_What to do_.
1) Please duplicate the Tim Howard article word for word, starting at "After 58 years" and ending at "and epileptic seizures.".
2) List each difficulty the Tim Howard article says Tim experiences because of SCA6.

_Page text_.
For Tasmanian grandfather Tim Howard, his diagnosis of Spinocerebellar Ataxia Type 6, or SCA6, was very difficult to deal with.
After 58 years of living a very active lifestyle from playing AFL and running or riding his bike to and from work, Tim and his wife Fiona had no idea what was to come as his SCA6 progressed.
“I think Tim is one of one or two people with SCA6 in Tasmania but we’re unsure of the exact figure because there’s no local support group. We know it’s very rare,” Fiona said.
SCA6 is a hereditary neurological condition that slowly progresses. Tim experiences difficulty in his mobility, uncontrollable shakes, slurred speech and epileptic seizures.
“Tim’s diagnosis was a very difficult situation for us because no one knew anything about it and it was especially hard to find information here in Tasmania,” Fiona said.
“We went online just to get some information and we understood the basic medical background for it but we weren’t fully aware of how it was going to progress.”
What helped them was joining online support groups for people living with SCA6.
“From what we read, there was a high chance that Tim was going to be permanently using a wheelchair,” Fiona said.
“As time went on, Tim got worse and worse to a point where he couldn’t walk without an aide. We then became aware of the NDIS.”
“The NDIS has been great,” Tim said.
“Before I used to use a walker to get around but it was very tiring. I would need to take a lot of breaks.”
Tim now uses his NDIS supports for assistive technology, home modifications, physiotherapy, speech therapy and occupational therapy specialising in neurological conditions.
“The NDIS has put in a stair lift in our house so Tim can get on there with his power chair to actually leave the house. The NDIS also helped us level our house so Tim could move around his own backyard,” Fiona said.

_Given data_.
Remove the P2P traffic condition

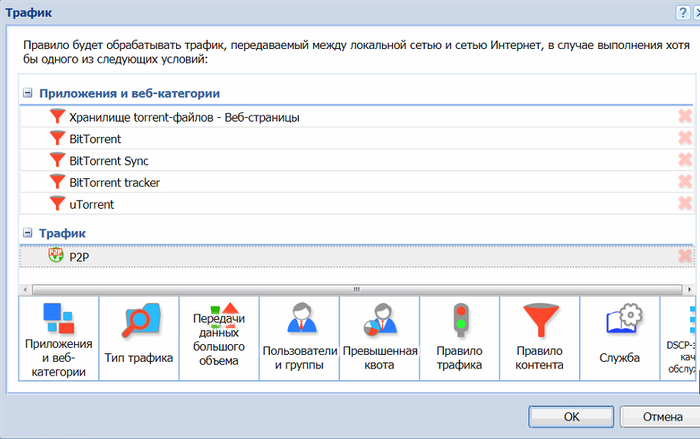pos(685,256)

_Results by task_.
1)
After 58 years of living a very active lifestyle from playing AFL and running or riding his bike to and from work, Tim and his wife Fiona had no idea what was to come as his SCA6 progressed.
“I think Tim is one of one or two people with SCA6 in Tasmania but we’re unsure of the exact figure because there’s no local support group. We know it’s very rare,” Fiona said.
SCA6 is a hereditary neurological condition that slowly progresses. Tim experiences difficulty in his mobility, uncontrollable shakes, slurred speech and epileptic seizures.

2)
- Difficulty in his mobility
- Uncontrollable shakes
- Slurred speech
- Epileptic seizures